Key value for chemical safety assessment
Skin sensitisation
Endpoint conclusion
- Endpoint conclusion:
- no adverse effect observed (not sensitising)
- Additional information:
There are no experimental data available on the test item. Therefore, the endpoint on skin sensitization is addressed with data on two read-across substances, i. e. the two components of the test item, and QSAR predicitions of these two main components.
Read-across approach
Monoethanolamine (MEA), CAS 141 -43 -5
The sensitizing potential of monoethanolamine (MEA) was studied using the guinea pig maximization test. The animals were induced with MEA and challenged with MEA or tri- or diethanolamine. No statistically significant difference between actively induced animals and control animals was observed and the substance was thus considered to be not sensitizing. There was no indication of cross reactivity, too.
Etidronic acid, CAS 2809 -21 -4
A study on sensitizing potential was conducted with a group of adult female Pirbright White guinea pigs with a mean initial weight of 403 g (test animals) and 402 g (control animals), respectively. The test group consisted of 20 animals; another 20 animals served as controls. The substance was prepared by blending a 5 percent aqueous preparation of the test substance with Freund's adjuvant at a 1 : 1 ratio. Potential skin reactions were read 24 and 48 hours after challenging. Slight positive reactions were obtained from 8 test animals and 5 animals of control 24 hours after challenge and from 5 test animals and 2 animals of control 48 hours after challenge. These reactions were considered to be due to sensitivity of guinea pigs to fat (petrolatum) and not being test substance induced. The body weights of the test and control animals showed a normal and parallel development in the course of the test. The test compound can be graded as no sensitizer for guinea pig.
Justification for Read-Across:
1. HYPOTHESIS FOR THE ANALOGUE APPROACH
The test item is a multi-constituent substance: etidronic acid composed with 2-ethanolamine. Studies on skin sensitization were not performed for the target substance. Reliable experimental data are available for both components, etidronic acid and 2-aminoethanol, which are considered to be suitable read-across substances.

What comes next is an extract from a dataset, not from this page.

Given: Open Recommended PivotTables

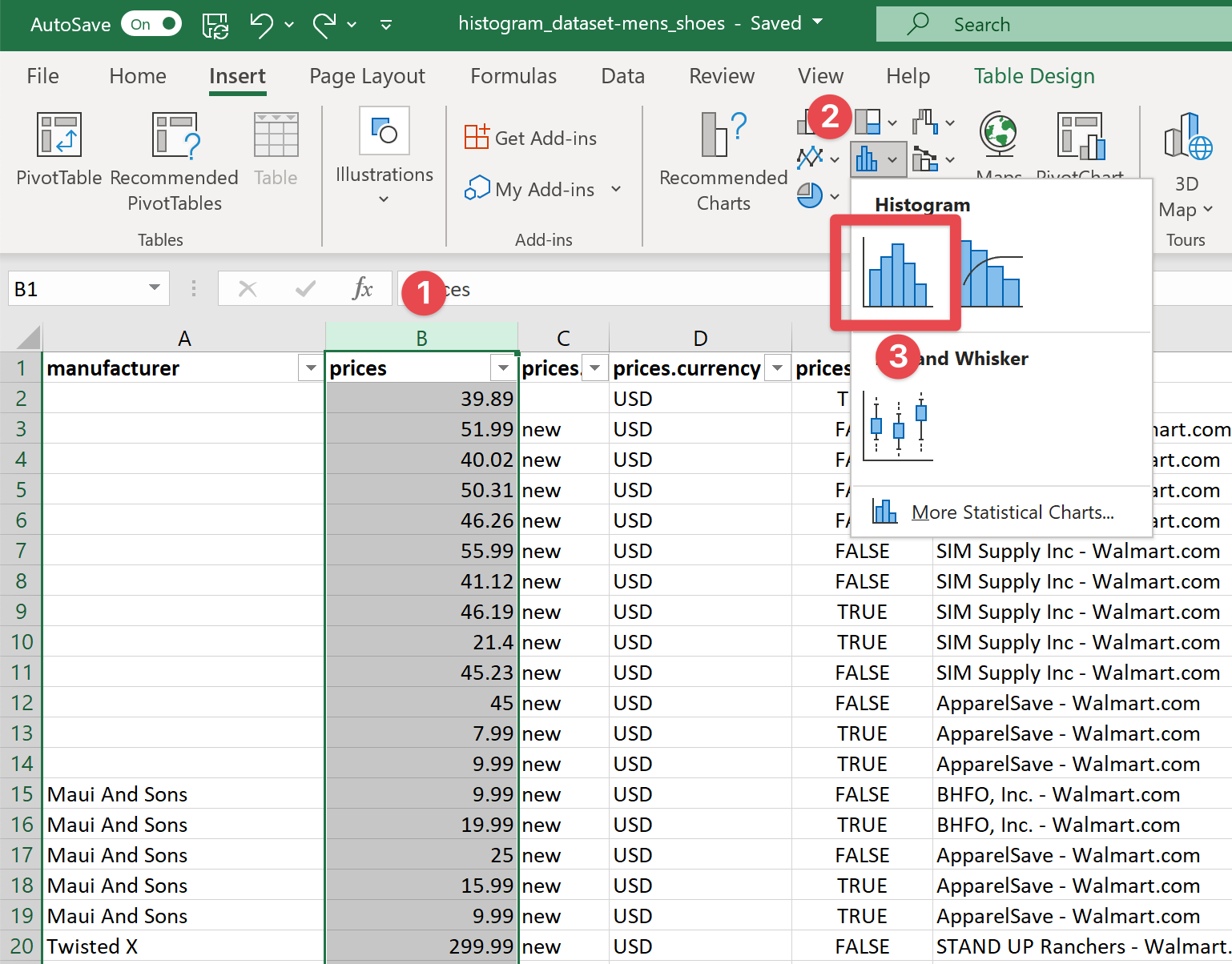Looking at the screenshot, I should pyautogui.click(x=174, y=135).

2. SOURCE AND TARGET CHEMICAL(S) (INCLUDING INFORMATION ON PURITY AND IMPURITIES)
2-aminoethanol CAS 141-43-5 is already registered under REACH. The substance purity (analytical grade) for the guinea pig maximization test performed was not specified, however, the impurities diethanolamine (DEA) and triethanolamine (TEA) were found to be present at concentration levels of < 0.1%, respectively. Etidronic acid (Phosphonic acid, P,P'-[1-hydroxyethylidene]bis-, CAS 2809-21-4), the second component, is also registered under REACH. A sensitization study in guinea pigs similar to the method developed by Magnusson and Kligman was performed without documentation of the substance purity. The target substance CAS 42220-47-3 is a composition of etidronic acid and 2-ethanolamine 1:1.

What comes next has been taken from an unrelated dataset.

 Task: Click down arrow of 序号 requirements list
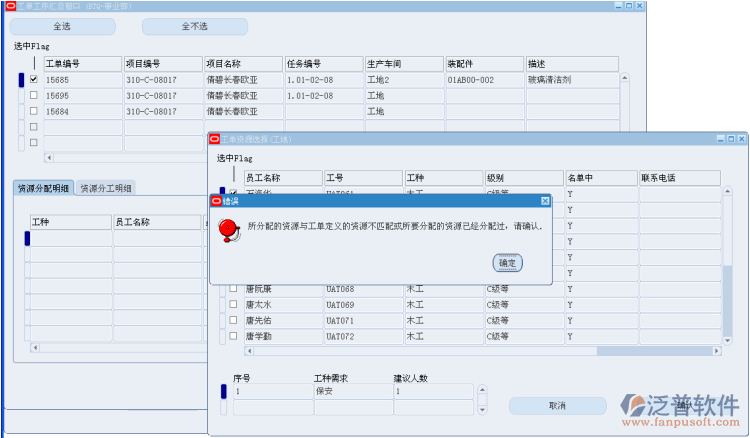483,408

3. ANALOGUE APPROACH JUSTIFICATION
Experimental data, i.e. skin sensitization studies in the guinea pig, are available for 2-aminoethanol and etidronic acid. The GPMT on 2-aminoethanol was performed equivalent to OECD guideline 406. The assay is considered to be reliable and well documented. Skin sensitization study on etidronic acid, performed in 1980, is a pre-GLP and pre-OECD study but still well documented. Both compounds, etidronic acid as well as 2-aminoethanol, are not considered to be sensitizing.

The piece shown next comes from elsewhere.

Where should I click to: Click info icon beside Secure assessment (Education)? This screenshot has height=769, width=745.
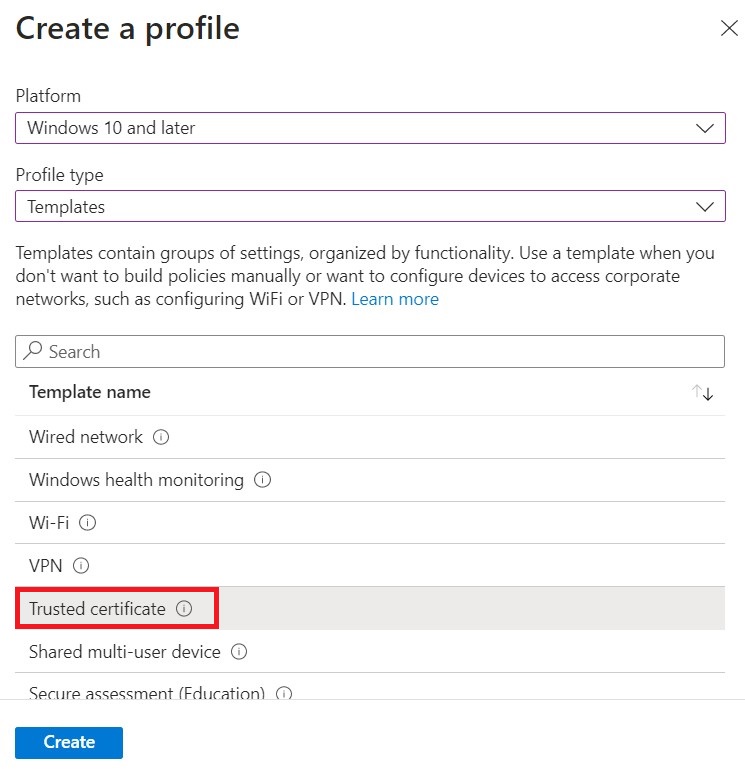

The information given on the two single components is considered to be sufficient to cover the required endpoint information for the composition thereof.
QSAR predictions
Both components were assessed by the QSAR tool TIMES for their skin sensitizing potential. Component 2 (CAS 141 -43 -5) was also assessed by QSAR Toolbox. Component 1 (CAS 2809 -21 -4) could not be assessed with QSAR Toolbox, since no analogue structures could be identified by the tool. Taken together, both components of the test item were predicted to be not sensitizing based on QSAR calculations with TIMES, respectively. In addition, component 2 was also predicted to be not sensitizing by QSAR Toolbox. These findings are in line with the experimental data obtained with both components in vivo, respectively, as outlined above.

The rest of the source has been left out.